Work to do
Swap every "sidebar" in the records below for "side panel" and write them out again with nothing else changed.

──────── Stored rows ────────

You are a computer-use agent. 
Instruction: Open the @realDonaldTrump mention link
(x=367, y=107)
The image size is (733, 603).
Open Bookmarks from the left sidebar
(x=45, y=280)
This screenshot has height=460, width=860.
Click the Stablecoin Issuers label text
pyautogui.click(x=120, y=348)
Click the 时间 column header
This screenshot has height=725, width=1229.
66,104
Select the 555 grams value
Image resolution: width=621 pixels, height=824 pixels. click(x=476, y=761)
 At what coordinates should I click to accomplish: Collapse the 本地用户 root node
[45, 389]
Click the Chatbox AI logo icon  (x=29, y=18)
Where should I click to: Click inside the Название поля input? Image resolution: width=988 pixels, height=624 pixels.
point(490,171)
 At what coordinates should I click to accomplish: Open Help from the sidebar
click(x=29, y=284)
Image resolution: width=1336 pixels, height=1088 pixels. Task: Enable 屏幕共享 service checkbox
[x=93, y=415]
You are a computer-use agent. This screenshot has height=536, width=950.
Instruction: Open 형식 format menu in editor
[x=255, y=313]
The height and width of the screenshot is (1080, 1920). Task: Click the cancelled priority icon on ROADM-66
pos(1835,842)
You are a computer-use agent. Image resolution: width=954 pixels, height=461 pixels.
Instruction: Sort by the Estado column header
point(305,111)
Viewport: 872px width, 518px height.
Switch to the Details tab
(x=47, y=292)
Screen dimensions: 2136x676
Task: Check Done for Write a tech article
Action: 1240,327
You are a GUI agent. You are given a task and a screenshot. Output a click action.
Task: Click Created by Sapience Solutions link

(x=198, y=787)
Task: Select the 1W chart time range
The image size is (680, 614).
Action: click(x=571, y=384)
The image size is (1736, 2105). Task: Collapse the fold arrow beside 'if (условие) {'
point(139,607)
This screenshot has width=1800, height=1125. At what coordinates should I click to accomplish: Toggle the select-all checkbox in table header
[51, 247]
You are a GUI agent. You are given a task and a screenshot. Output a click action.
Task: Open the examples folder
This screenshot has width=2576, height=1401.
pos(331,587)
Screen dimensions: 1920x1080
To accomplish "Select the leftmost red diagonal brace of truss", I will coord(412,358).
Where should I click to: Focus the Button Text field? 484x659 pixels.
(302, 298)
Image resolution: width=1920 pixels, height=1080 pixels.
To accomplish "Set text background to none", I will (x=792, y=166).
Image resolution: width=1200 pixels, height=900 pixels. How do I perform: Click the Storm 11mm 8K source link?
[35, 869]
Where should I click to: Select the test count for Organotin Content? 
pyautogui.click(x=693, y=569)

────────

Result of the task
You are a computer-use agent. 
Instruction: Open the @realDonaldTrump mention link
(x=367, y=107)
The image size is (733, 603).
Open Bookmarks from the left side panel
(x=45, y=280)
This screenshot has height=460, width=860.
Click the Stablecoin Issuers label text
pyautogui.click(x=120, y=348)
Click the 时间 column header
This screenshot has height=725, width=1229.
66,104
Select the 555 grams value
Image resolution: width=621 pixels, height=824 pixels. click(x=476, y=761)
 At what coordinates should I click to accomplish: Collapse the 本地用户 root node
[45, 389]
Click the Chatbox AI logo icon  (x=29, y=18)
Where should I click to: Click inside the Название поля input? Image resolution: width=988 pixels, height=624 pixels.
point(490,171)
 At what coordinates should I click to accomplish: Open Help from the side panel
click(x=29, y=284)
Image resolution: width=1336 pixels, height=1088 pixels. Task: Enable 屏幕共享 service checkbox
[x=93, y=415]
You are a computer-use agent. This screenshot has height=536, width=950.
Instruction: Open 형식 format menu in editor
[x=255, y=313]
The height and width of the screenshot is (1080, 1920). Task: Click the cancelled priority icon on ROADM-66
pos(1835,842)
You are a computer-use agent. Image resolution: width=954 pixels, height=461 pixels.
Instruction: Sort by the Estado column header
point(305,111)
Viewport: 872px width, 518px height.
Switch to the Details tab
(x=47, y=292)
Screen dimensions: 2136x676
Task: Check Done for Write a tech article
Action: 1240,327
You are a GUI agent. You are given a task and a screenshot. Output a click action.
Task: Click Created by Sapience Solutions link

(x=198, y=787)
Task: Select the 1W chart time range
The image size is (680, 614).
Action: click(x=571, y=384)
The image size is (1736, 2105). Task: Collapse the fold arrow beside 'if (условие) {'
point(139,607)
This screenshot has width=1800, height=1125. At what coordinates should I click to accomplish: Toggle the select-all checkbox in table header
[51, 247]
You are a GUI agent. You are given a task and a screenshot. Output a click action.
Task: Open the examples folder
This screenshot has width=2576, height=1401.
pos(331,587)
Screen dimensions: 1920x1080
To accomplish "Select the leftmost red diagonal brace of truss", I will coord(412,358).
Where should I click to: Focus the Button Text field? 484x659 pixels.
(302, 298)
Image resolution: width=1920 pixels, height=1080 pixels.
To accomplish "Set text background to none", I will (x=792, y=166).
Image resolution: width=1200 pixels, height=900 pixels. How do I perform: Click the Storm 11mm 8K source link?
[35, 869]
Where should I click to: Select the test count for Organotin Content? 
pyautogui.click(x=693, y=569)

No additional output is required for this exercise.